🤖 AI Summary
Existing large language models (LLMs) exhibit poor discrimination between vulnerable and syntactically similar benign code patches in vulnerability detection (accuracy: 0.06–0.14) and lack causal understanding of vulnerability origins. To address this, we propose a knowledge-level retrieval-augmented generation (RAG) framework that shifts vulnerability detection from code representation to causal knowledge reasoning. Our method first constructs a multidimensional CVE knowledge base; then performs function-semantic-aware vector retrieval to precisely match vulnerability contexts; and finally employs multi-step prompting to guide LLMs in joint causal inference of root causes and remediation strategies.

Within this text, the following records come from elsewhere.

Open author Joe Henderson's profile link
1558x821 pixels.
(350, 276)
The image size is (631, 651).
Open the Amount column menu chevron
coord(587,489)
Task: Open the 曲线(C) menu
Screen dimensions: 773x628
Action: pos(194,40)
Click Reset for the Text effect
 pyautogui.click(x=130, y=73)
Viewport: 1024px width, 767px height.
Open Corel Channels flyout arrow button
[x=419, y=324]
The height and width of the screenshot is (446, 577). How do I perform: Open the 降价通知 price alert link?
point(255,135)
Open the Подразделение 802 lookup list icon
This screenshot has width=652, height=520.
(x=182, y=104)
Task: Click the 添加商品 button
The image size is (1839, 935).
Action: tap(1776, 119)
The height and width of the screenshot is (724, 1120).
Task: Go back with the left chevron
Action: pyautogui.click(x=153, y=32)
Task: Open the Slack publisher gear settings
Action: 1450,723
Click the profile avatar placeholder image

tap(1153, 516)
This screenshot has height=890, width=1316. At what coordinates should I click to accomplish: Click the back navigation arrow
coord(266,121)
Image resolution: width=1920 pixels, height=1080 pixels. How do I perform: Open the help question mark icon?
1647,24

Evaluated on the PairVul benchmark, our approach achieves absolute improvements of 12.96% in accuracy and 110% in pairwise accuracy. Human evaluation shows detection accuracy rising from 0.60 to 0.77, significantly enhancing interpretability and practical utility.
📝 Abstract
Vulnerability detection is essential for software quality assurance. In recent years, deep learning models (especially large language models) have shown promise in vulnerability detection. In this work, we propose a novel LLM-based vulnerability detection technique Vul-RAG, which leverages knowledge-level retrieval-augmented generation (RAG) framework to detect vulnerability for the given code in three phases. First, Vul-RAG constructs a vulnerability knowledge base by extracting multi-dimension knowledge via LLMs from existing CVE instances; second, for a given code snippet, Vul-RAG} retrieves the relevant vulnerability knowledge from the constructed knowledge base based on functional semantics; third, Vul-RAG leverages LLMs to check the vulnerability of the given code snippet by reasoning the presence of vulnerability causes and fixing solutions of the retrieved vulnerability knowledge. Our evaluation of Vul-RAG on our constructed benchmark PairVul shows that Vul-RAG substantially outperforms all baselines by 12.96%/110% relative improvement in accuracy/pairwise-accuracy. In addition, our user study shows that the vulnerability knowledge generated by Vul-RAG can serve as high-quality explanations which can improve the manual detection accuracy from 0.60 to 0.77.